## TEXTO DE ORIGEM
“Mother Earth has given her lifeblood to us, but like the vampires we are, our thirst remains unsated”
(A Mãe Terra tem nos dado o seu sangue vital, mas como vampiros que somos, a nossa sede continua insaciada) – William Astore, 25/05/2013
A grande contradição do capitalismo: capital antrópico versus capital natural, artigo de José Eustáquio Diniz Alves
[EcoDebate] O capitalismo foi o sistema de produção histórico que mais gerou riqueza material em todos os tempos. Antes da Revolução Industrial e Energética, no final do século XVIII, o ritmo de crescimento econômico e o volume de produção de bens e serviços era muito modesto. Mas o aprofundamento da divisão social do trabalho junto com a aplicação de tecnologias de produção em massa e o uso indiscriminado de combustíveis fósseis fez a economia dar um salto exponencial de crescimento.
Entre o ano 1 da Era Cristã e o ano de 1800 a economia mundial cresceu 5,8 vezes, porém o crescimento entre 1800 e 2011 foi de 90 vezes, segundo dados de Angus Maddison. Em 1800 anos, o crescimento da renda per capita foi de apenas 1,3 vez ou 30%, passando para 13 vezes em 211 anos. Ou seja, em pouco mais de dois séculos a renda per capita mundial cresceu 10 vezes mais do que nos 18 séculos anteriores.
Mesmo considerando que há desigualdade na distribuição da renda e na apropriação da riqueza o volume geral de consumo aumentou muito e se difundiu por todas as camadas sociais (embora ainda existam em torno de 15% de pessoas na pobreza extrema no globo). O PIB mundial está acima de 70 trilhões de dólares e a renda per capita média mundial encontra-se acima de 10 mil dólares, segundo o FMI. A classe média global (famílias com renda per capita de 10 dólares ao dia) já se aproxima de 3 bilhões de habitantes (segundo o PNUD), sendo 3 vezes maior do que toda a população mundial antes do início do capitalismo. É claro que muitos ganhos no padrão de vida médio da humanidade ocorreram devido aos avanços do processo civilizatório. Mas o capitalismo busca incessantemente se apropriar de todos os meios e recursos possíveis, buscando até mesmo incorporar conquistas humanistas para maximizar os seus lucros. Mas tudo isto com grandes danos ambientais.

## TRECHOS DO MATERIAL
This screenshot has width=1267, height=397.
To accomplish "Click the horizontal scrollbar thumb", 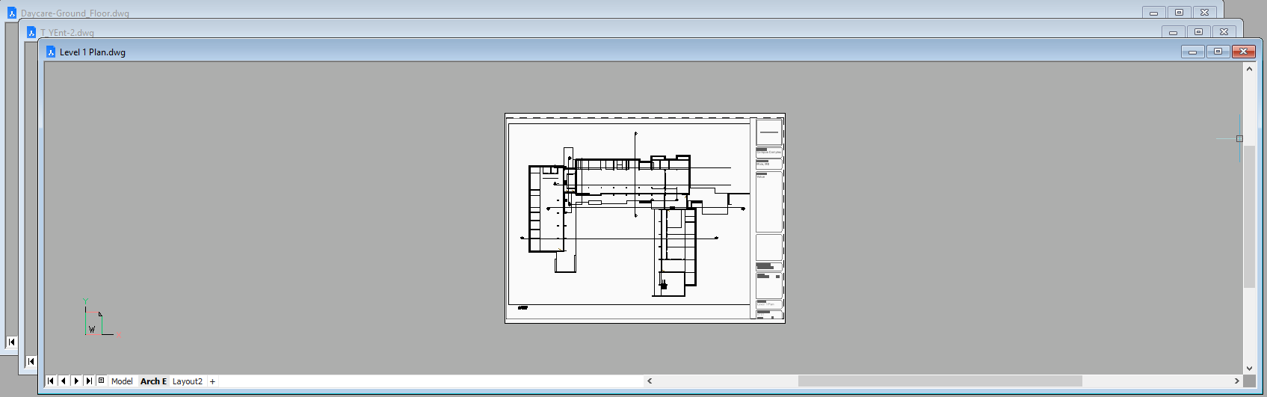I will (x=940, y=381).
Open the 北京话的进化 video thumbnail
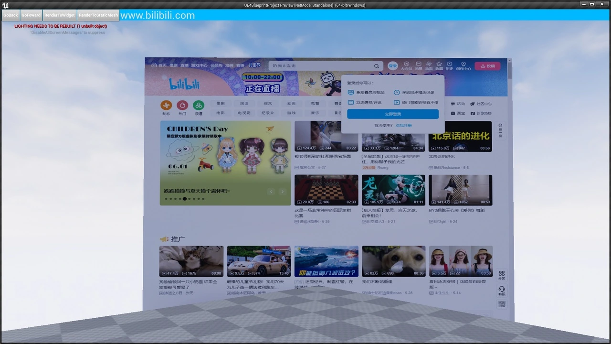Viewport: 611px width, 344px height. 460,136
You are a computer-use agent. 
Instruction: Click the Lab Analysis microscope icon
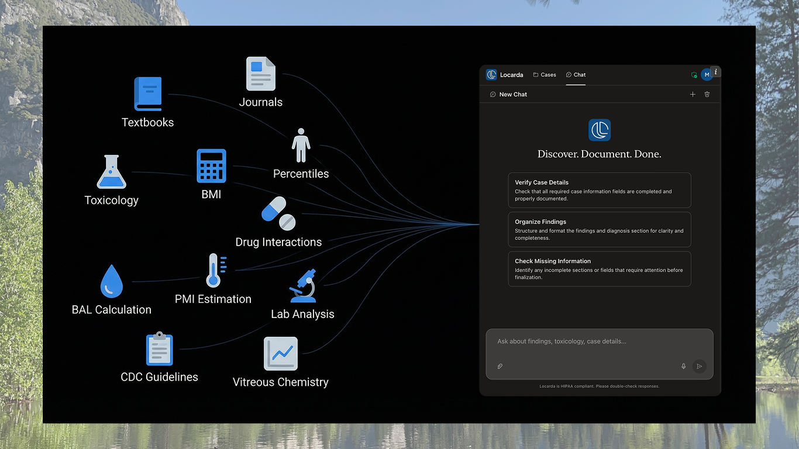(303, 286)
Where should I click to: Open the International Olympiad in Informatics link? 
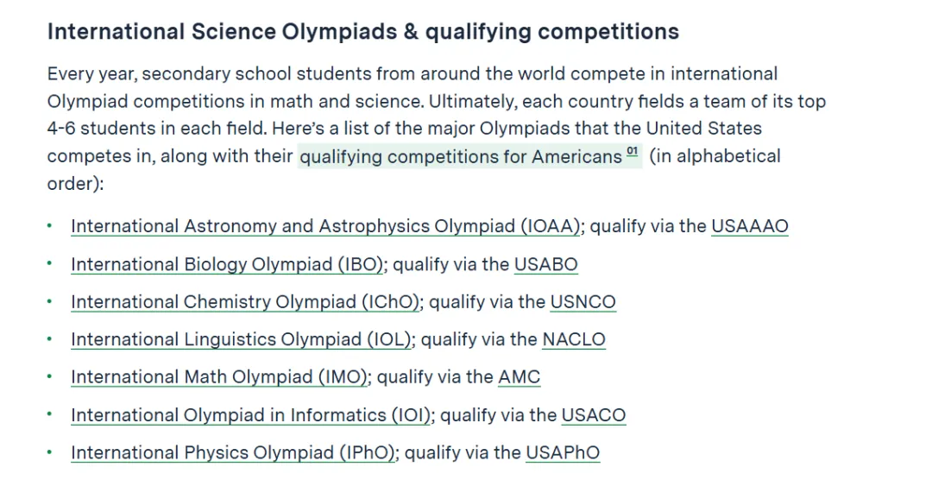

* * *

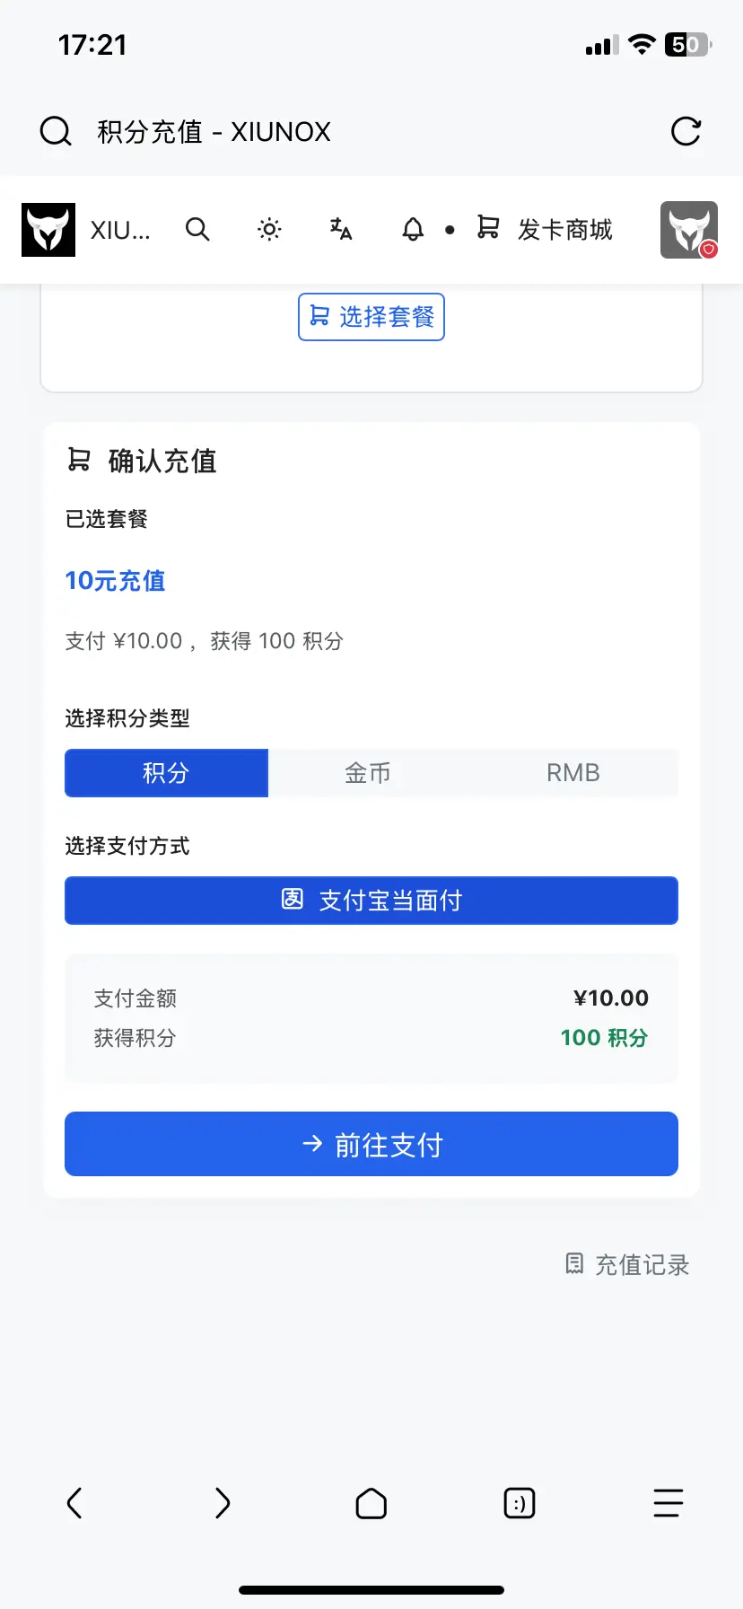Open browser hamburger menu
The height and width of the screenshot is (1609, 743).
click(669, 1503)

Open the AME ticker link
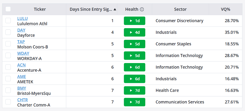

* * *

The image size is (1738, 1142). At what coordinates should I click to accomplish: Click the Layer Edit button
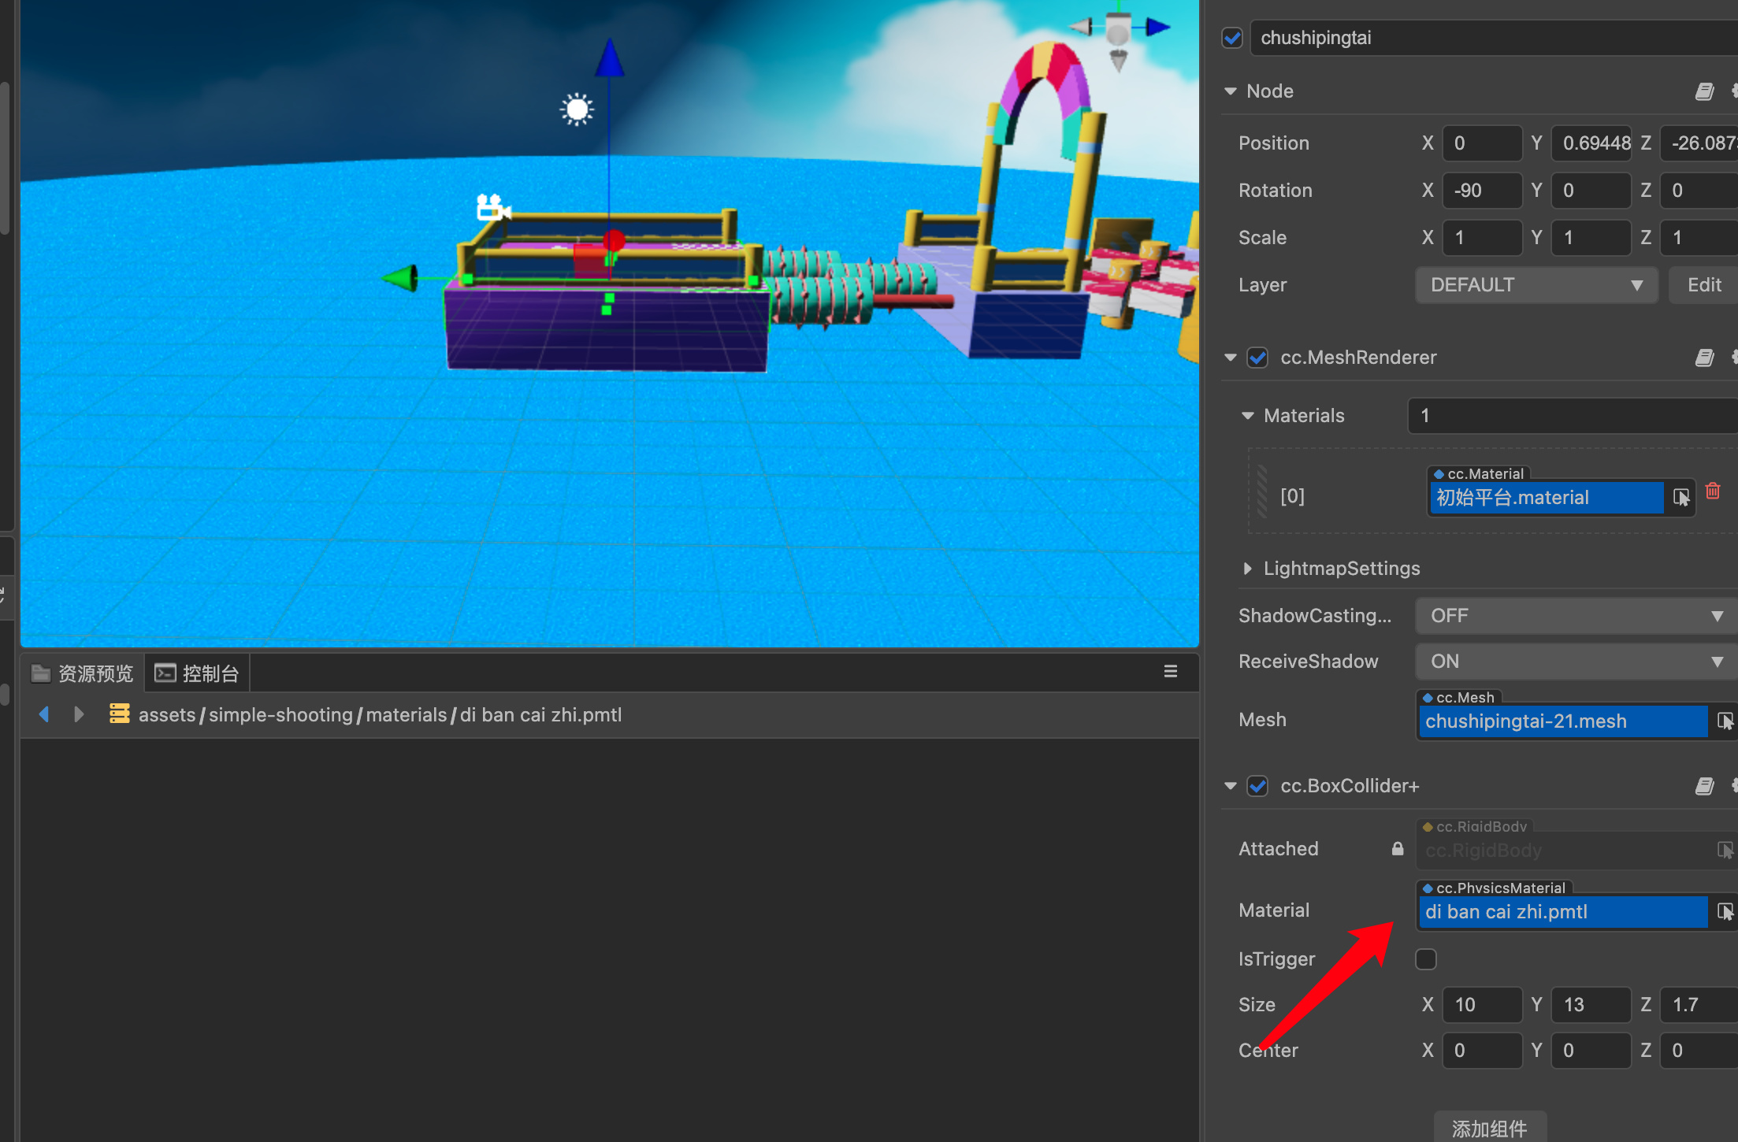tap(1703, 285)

## OBJETIVO
Dê a continuação do artigo sobre capitalismo e capital natural, começando logo depois da última frase apresentada. Não é preciso consultar o material.

## RESULTADO ABAIXO
Parece que Karl Marx superestimou a oposição entre capital e trabalho (capital variável) como a maior contradição do capitalismo. Ele achava que a oposição entre capitalistas e proletários chegaria a níveis insustentáveis, o que levaria ao fim do capitalismo. Mas, em geral, não houve aumento absoluto da proletarização nos países capitalistas, nem da pauperização e nem da concentração absoluta da renda e da propriedade. O capitalismo tem conseguido se reorganizar de várias formas, expandindo a produção de bens e serviços e as classes consumidoras (O que Rosa Luxemburgo chamava de “novos mercados”).
Nas sociedades desenvolvidas – do capitalismo liberal (tanto no caso de menor presença do Estado, como nos Estados Unidos ou com maior presença estatal no sistema de proteção social europeu) – a burguesia conseguiu uma convivência institucional com o proletariado em nome do crescimento do bem-estar geral da sociedade humana. Capital e trabalho convivem no desfrute da propriedade privada e na defesa da livre iniciativa, para elevar os níveis de consumo.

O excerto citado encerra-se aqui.